INSTRUCTIONS FOR THE TASK: Restate word for word only the lines running from the one with "Where should I click to: Click the" to the end of the data, both ends included. Omit any pictures.

(Data records)
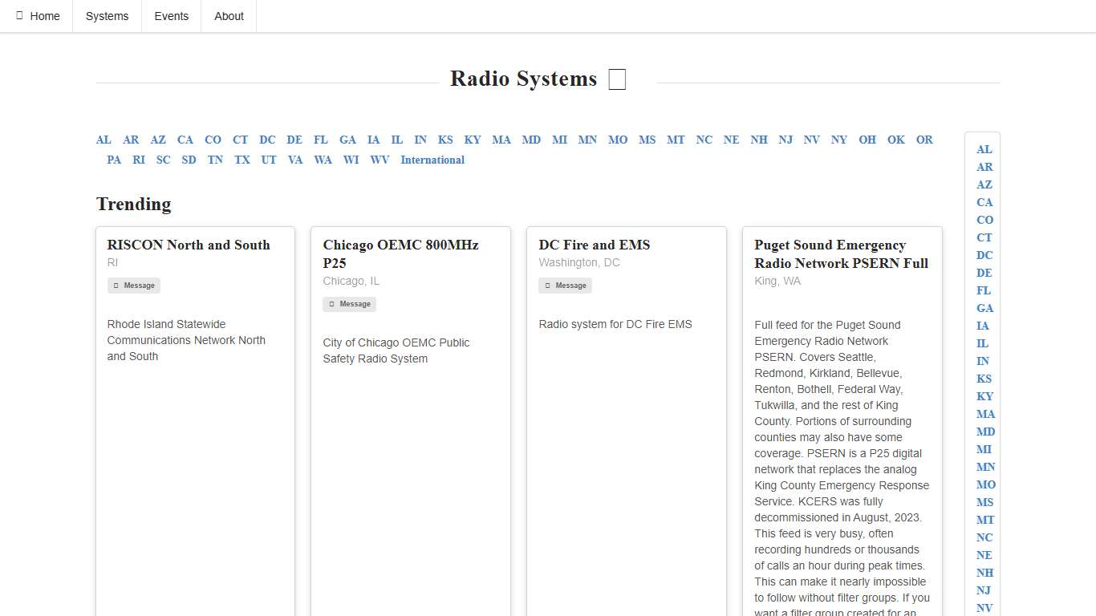This screenshot has height=616, width=1096.
Task: Click Message button on DC Fire card
Action: pyautogui.click(x=566, y=286)
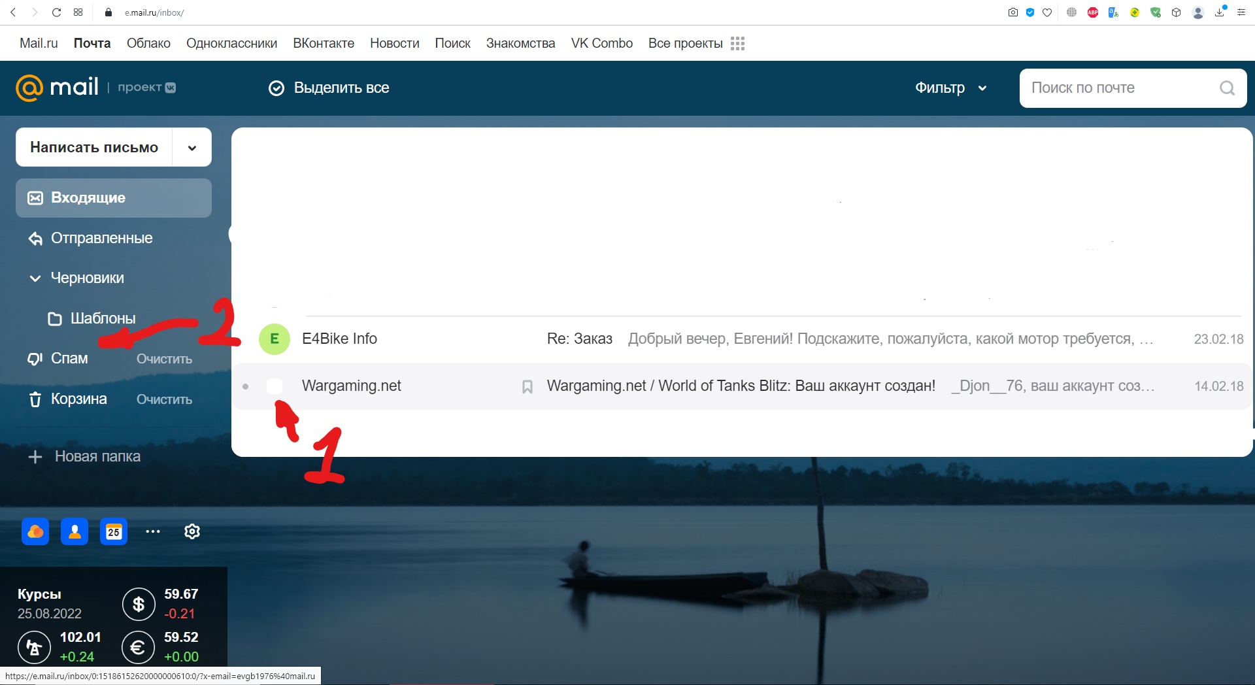Toggle unread dot on Wargaming.net email
This screenshot has width=1255, height=685.
[x=246, y=386]
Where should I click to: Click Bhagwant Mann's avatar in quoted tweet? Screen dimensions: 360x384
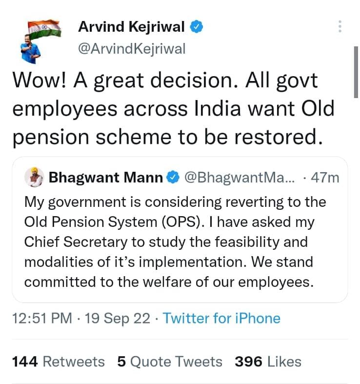point(34,177)
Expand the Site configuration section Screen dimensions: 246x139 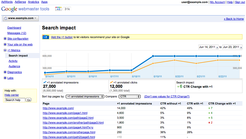click(x=5, y=39)
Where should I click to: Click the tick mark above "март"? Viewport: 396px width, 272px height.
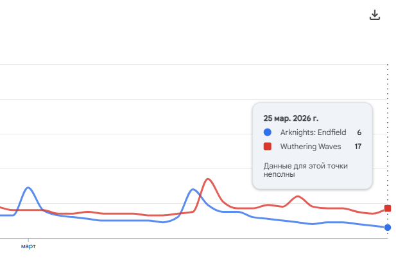click(28, 240)
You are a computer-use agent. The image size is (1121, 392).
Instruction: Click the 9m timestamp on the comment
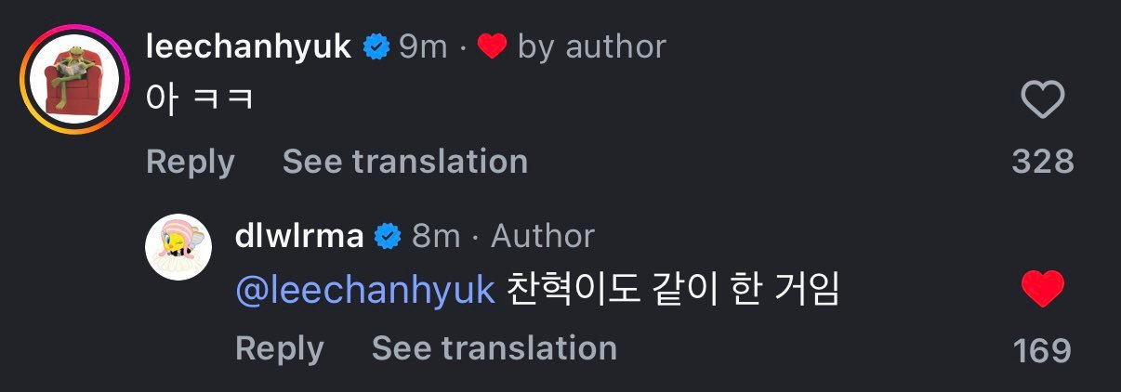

YOUR RESPONSE:
Where should I click to: Click the tick mark above "март"? Viewport: 396px width, 272px height.
click(28, 240)
You are a computer-use agent. The image size is (1121, 392).
Instruction: Click the 9m timestamp on the comment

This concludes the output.